According to the financial authorities and the banking sector on the 12th, the amendment to the regulations on penalty surcharges under the Financial Consumer Protection Act did not make it onto the agenda of the Financial Services Commission (FSC) regular meeting held on the 5th. Earlier, the FSC put up for public notice in September a draft amendment to an enforcement decree and supervisory regulations that clarifies the meaning of "revenue," the basis for penalty surcharges under the act, as "transaction amount." The public notice period ended on the 3rd, but the FSC extended it to the 17th of this month to adjust details.
The Financial Consumer Protection Act allows penalty surcharges of up to 50% of the "revenue" gained by a financial company through illegal acts or an equivalent amount. The financial authorities formed an internal task force (TF) in 2023 and discussed how to interpret revenue. The size of penalty surcharges varies greatly depending on whether revenue is defined as "sales amount" or "fees."
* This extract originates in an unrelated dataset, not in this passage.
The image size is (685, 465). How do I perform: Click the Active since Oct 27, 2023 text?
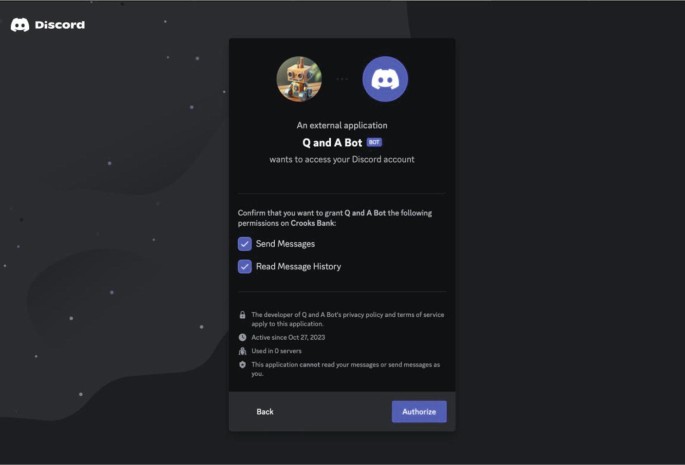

With the public notice period for the amendment extended, it is said to be difficult to put the Hong Kong ELS sanction item on the agenda of the Financial Supervisory Service Sanctions Review Committee (sanctions committee) to be held on the 20th of this month. To place an item on the sanctions committee agenda, prior notice and review procedures must be provided to the financial company three weeks in advance, but as of the 11th, the related procedures had not proceeded. The Financial Supervisory Service has said the sanctions committee agenda has not yet been finalized.
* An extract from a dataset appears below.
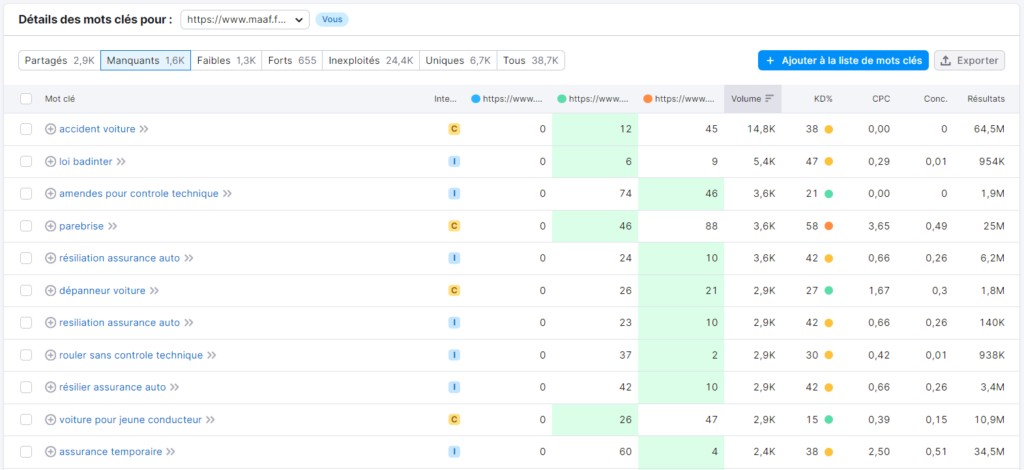Select the checkbox for voiture pour jeune conducteur
1024x470 pixels.
[26, 420]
The Financial Supervisory Service is said not to be in a position to start sanction deliberations as it is about to carry out executive appointments. A financial authorities official said, "After the organizational reshuffle and appointments up to the Director General level are completed, we think the related work will begin in earnest."
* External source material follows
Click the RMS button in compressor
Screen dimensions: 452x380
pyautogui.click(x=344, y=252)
Initially, the financial sector expected the sanctions committee to place the penalty surcharge agenda within this month and the final size of the penalty surcharges to be decided at the FSC regular meeting early next year. With the sanction process delayed, it appears the penalty surcharges will not be concluded until after March next year at the earliest.
The financial sector is focused on the size of the penalty surcharges. By bank, sales of Hong Kong ELS are the highest at KB Kookmin Bank with 8.1972 trillion won, followed by Shinhan Bank (2.3701 trillion won), NongHyup Bank (2.1310 trillion won), Hana Bank (2.1183 trillion won), SC Bank (1.2427 trillion won), and Woori Bank (41.3 billion won).
If penalty surcharges are imposed based on sales amount, KB Kookmin Bank could face up to 4 trillion won. However, if efforts to prevent and remedy consumer harm before and after the fact are recognized, they can be reduced by up to 75%. As banks have completed voluntary compensation for an average of 96% of investors, they expect the penalty surcharges to be greatly reduced.